---- Extract to read

Questions about the FBI's conduct come as the government takes steps that could signal an end to its investigation. On Wednesday, FBI officials plan to begin briefing family members of victims in the 2001 attacks.
The government is expected to declare the case solved but will keep it open for now, according to two U.S. officials who spoke on condition of anonymity because of the ongoing investigation. Several legal and investigatory matters need to be wrapped up before the case can officially be closed, they said.
Some questions may be answered when documents related to the case are released, as soon as Wednesday. For others, the answers may be incomplete, even bizarre. Some may simply never be answered.
It is unclear how the FBI eliminated as suspects others in the lab who had access to the anthrax. It's not clear what, if any, evidence bolsters the theory that the attacks may have been a twisted effort to test a cure for the toxin. Investigators also can't place Ivins in Princeton, N.J., when the letters were mailed from a mailbox there.
Richard Schuler, attorney for anthrax victim Robert Stevens' widow, Maureen Stevens, said his client will attend Wednesday's FBI briefing with a list of questions.
"No. 1 is, 'Did Bruce Ivins mail the anthrax that killed Robert Stevens?"' Schuler said, adding, "I've got healthy skepticism."
Critics of the bureau in and out of government say that in major cases, like the anthrax investigation, it can be difficult for the bureau to stop once it embarks on a single-minded pursuit of a suspect, with any internal dissenters shut out as disloyal subordinates.
Before the FBI focused on Ivins, its sights were set on Hatfill, whose career as a bioscientist was ruined after then-Attorney General John Ashcroft named him a "person of interest" in the probe.
Hatfill sued the agency, which recently agreed to pay Hatfill nearly $6 million to settle the lawsuit.
Complaints that the FBI behaved too aggressively conflict with its straight-laced, crime-fighting image of starched agents hunting terrorists.
During its focus on Hatfill, the FBI conducted what became known as "bumper lock surveillance," in which investigators trailed Hatfill so closely that he accused agents of running over his foot with their surveillance vehicle.
FBI agents showed up once to videotape Hatfill in a hotel hallway in Tyson's Corner, Va., when Hatfill was meeting with a prospective employer, according to FBI depositions filed in Hatfill's lawsuit against the government. He didn't get the job.
One of the FBI agents who helped run the anthrax investigation, Robert Roth, said FBI Director Robert Mueller had expressed frustration with the pace of the investigation. He also acknowledged that, under FBI guidelines, targets of surveillance aren't supposed to know they're being followed.

--------
---- Data extract

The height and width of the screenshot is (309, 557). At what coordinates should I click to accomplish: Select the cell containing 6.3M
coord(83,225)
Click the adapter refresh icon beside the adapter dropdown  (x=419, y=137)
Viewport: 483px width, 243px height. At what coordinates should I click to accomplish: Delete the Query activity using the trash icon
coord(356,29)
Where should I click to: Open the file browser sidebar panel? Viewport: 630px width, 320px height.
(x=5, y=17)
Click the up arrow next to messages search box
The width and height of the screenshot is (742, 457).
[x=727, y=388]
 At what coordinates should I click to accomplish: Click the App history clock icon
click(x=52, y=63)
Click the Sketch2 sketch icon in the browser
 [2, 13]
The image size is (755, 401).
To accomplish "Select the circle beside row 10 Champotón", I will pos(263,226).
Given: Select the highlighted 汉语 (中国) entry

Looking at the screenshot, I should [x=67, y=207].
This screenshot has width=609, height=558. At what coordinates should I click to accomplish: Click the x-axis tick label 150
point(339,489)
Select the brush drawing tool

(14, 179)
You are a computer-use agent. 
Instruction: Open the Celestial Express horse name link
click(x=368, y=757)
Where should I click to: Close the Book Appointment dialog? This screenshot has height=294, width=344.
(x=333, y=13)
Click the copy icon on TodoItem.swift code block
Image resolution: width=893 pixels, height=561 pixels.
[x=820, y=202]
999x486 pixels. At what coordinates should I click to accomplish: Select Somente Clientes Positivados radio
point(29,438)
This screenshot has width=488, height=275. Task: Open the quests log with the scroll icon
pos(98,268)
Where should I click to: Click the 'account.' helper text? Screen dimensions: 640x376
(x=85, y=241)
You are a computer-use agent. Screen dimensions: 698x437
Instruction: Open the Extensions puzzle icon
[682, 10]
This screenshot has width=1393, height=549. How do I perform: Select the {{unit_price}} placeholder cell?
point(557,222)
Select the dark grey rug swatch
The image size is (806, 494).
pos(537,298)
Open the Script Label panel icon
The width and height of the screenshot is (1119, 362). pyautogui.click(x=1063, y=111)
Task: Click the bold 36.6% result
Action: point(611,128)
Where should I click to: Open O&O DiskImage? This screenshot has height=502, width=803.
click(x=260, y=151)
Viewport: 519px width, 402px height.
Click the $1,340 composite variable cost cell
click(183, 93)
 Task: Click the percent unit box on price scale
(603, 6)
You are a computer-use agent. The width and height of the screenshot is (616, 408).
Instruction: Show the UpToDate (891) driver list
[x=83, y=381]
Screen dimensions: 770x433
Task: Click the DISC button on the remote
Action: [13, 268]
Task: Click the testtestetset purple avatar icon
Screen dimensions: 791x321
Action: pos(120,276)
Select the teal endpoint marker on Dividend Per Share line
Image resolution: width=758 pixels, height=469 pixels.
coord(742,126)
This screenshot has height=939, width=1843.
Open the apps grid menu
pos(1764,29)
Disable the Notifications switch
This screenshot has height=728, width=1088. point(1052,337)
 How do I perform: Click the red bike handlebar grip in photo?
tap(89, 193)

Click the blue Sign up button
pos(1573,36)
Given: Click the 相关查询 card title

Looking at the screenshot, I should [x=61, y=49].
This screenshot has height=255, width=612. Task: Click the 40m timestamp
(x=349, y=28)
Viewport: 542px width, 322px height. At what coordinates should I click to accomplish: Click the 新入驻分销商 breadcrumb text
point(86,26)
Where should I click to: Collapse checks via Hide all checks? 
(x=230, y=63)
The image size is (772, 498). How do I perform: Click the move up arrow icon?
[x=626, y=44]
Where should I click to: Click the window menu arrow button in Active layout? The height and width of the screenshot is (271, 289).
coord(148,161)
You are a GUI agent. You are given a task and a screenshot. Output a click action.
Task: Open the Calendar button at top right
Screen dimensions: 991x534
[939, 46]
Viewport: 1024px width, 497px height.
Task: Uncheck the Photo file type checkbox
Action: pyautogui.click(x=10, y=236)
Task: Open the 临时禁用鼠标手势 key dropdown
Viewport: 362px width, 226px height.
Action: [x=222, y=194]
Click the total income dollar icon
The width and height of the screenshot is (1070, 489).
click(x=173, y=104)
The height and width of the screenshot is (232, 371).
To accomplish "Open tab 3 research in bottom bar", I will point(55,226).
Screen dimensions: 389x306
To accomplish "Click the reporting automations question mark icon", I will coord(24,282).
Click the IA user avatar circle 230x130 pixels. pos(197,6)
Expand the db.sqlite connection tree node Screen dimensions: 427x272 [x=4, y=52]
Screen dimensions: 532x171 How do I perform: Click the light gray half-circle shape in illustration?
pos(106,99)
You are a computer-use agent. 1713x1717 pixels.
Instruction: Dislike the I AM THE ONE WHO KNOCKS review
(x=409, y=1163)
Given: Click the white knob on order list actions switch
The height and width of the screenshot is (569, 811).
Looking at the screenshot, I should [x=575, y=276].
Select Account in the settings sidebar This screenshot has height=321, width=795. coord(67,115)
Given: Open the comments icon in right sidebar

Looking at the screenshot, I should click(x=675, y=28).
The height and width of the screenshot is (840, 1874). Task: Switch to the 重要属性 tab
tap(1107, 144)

--------

● **Problem statement**
According to the article on the FBI's anthrax investigation, how much did the agency recently agree to pay Hatfill to settle his lawsuit? The lines come from a separate source and are not part of the article on the FBI's anthrax investigation.

● **Worked solution**
Nearly $6 million.